A Wonder Years for the remaining 99.99999% of the American population that didn’t draw a life lesson from every single incident of their education, this stripped-back yet heart-warming look at high school from the perspectives of its most marginalised students lasted only one season on the air. But the show has sent ripples through American popular culture ever since. Producer Judd Apatow and stars Seth Rogen, James (Di optional) Franco and Jason Segal have completely sewn up US movie and TV comedy in the 15 years since the show aired and they now rank as some of the biggest names in Hollywood. Moreover, Freaks and Geeks incorporation of the socially outcast and physically different into mainstream teen television made a cultural phenomenon like Glee possible and the show’s unglamorous depiction of young Americans is the essence of Apatow and Lena Dunham’s hit HBO series Girls.
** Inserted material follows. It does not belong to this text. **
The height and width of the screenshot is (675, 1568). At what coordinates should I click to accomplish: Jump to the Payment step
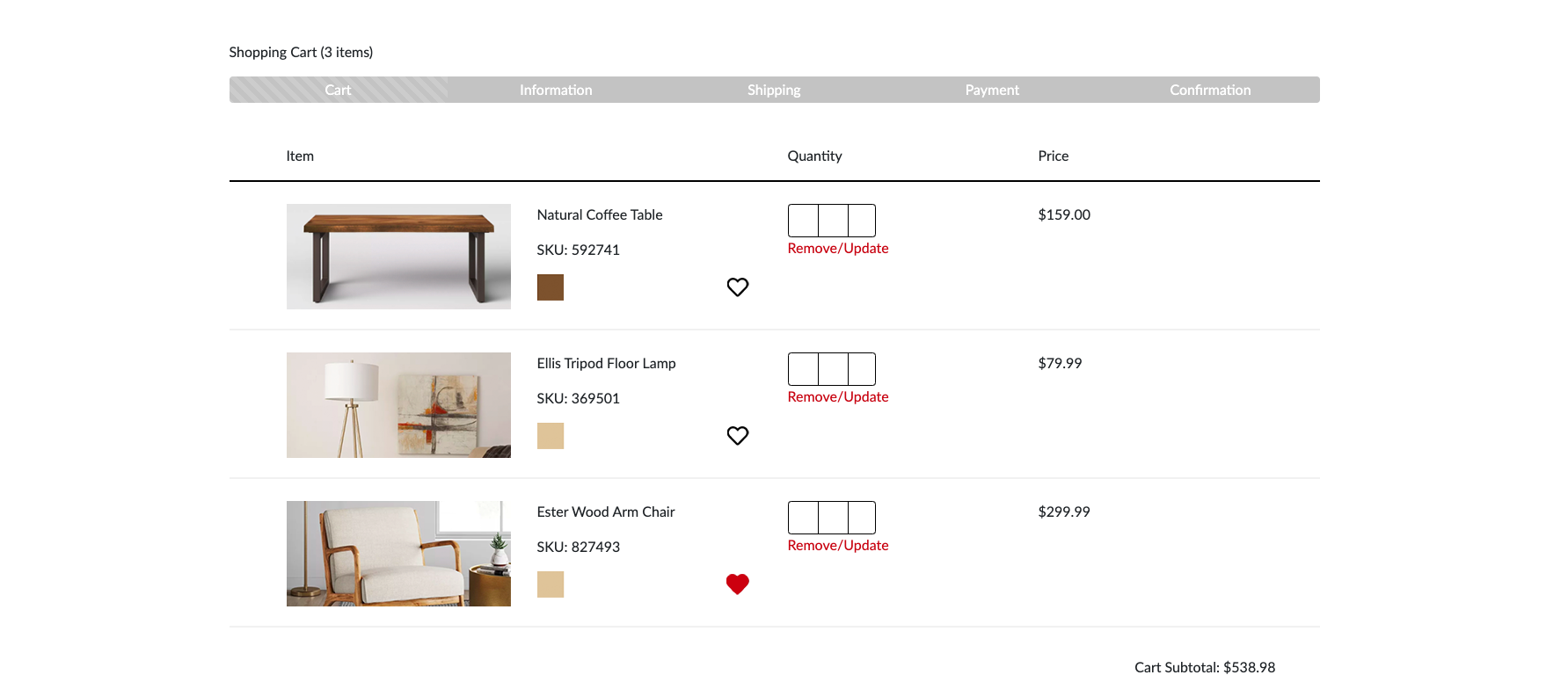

Twin Peaks (ABC, 1990-1991)

Like Laura Palmer Twin Peaks dies young.

Widely credited as the show that brought American TV into touch with fine art, David Lynch and Mark Frost’s sci-fi procedural super-soap also heralded a revolution in television storytelling. Melodramas such as Dallas and Dynasty had already shown that ongoing stories and cliffhanger endings weren’t an anathema to primetime popularity but Twin Peaks demonstrated that a single storyline could captivate audiences over a year of television. The question of ‘Who killed Laura Palmer?’ would have normally been answered in as little as 60 minutes of television but took over a year and half to be settled. Now detective programs all over the world from Denmark’s Forbrydelsen to Britain’s Broadchurch wear the season-long mystery as a badge of quality. In fact, it was only when Twin Peaks tied up the Laura Palmer case and pursued half-baked replacement storylines that the program was cancelled following its second season.

Cop Rock (ABC, 1990)

Cops Rock!

By 1990, producer Steven Bochco was already established as someone who mixed television genres but this medley of musical and police procedural was a step too far for most people when it aired. How times have changed. One of the biggest TV hits of recent years has been Glee, a high school dramedy liberally peppered with musical numbers and – as witnessed by Buffy the Vampire Slayer and How I Met Your Mother – it’s long been considered de rigueur for TV shows to have a musical episode. Of course, it’s one thing to have a show whose premise falls naturally into song and another to try to crowbar music into a decidedly spoken-word genre. It’s also worth remembering that what viewers enjoy about one-off musical episodes is their novelty and Cop Rock was relentlessly musical. It’s maybe why the show never lasted beyond 11 episodes.

Doctor Who: The Movie (Fox, 1996)

Before Dr. Phil there was…

The long-running cult UK science-fiction series had been off the air for 7 years when Fox decided to revive it as a show that could live in America and alongside stylish adult science-fiction like The X-Files. The feature-length pilot tried to keep one foot in both camps, playing as a continuation of the series rather than an American re-make while changing some of the key aspects of the programme’s mythology. Consequently, the revival alienated both the fan base and new audiences and the pilot was never picked up. The people behind the re-launched UK version of the program were obviously not as turned off as viewers at the time. New Doctor Who has taken on many of the US re-vamps, including its romantic predilections, focus on special effects and elaborate set design, and these have helped make it the international hit it is today.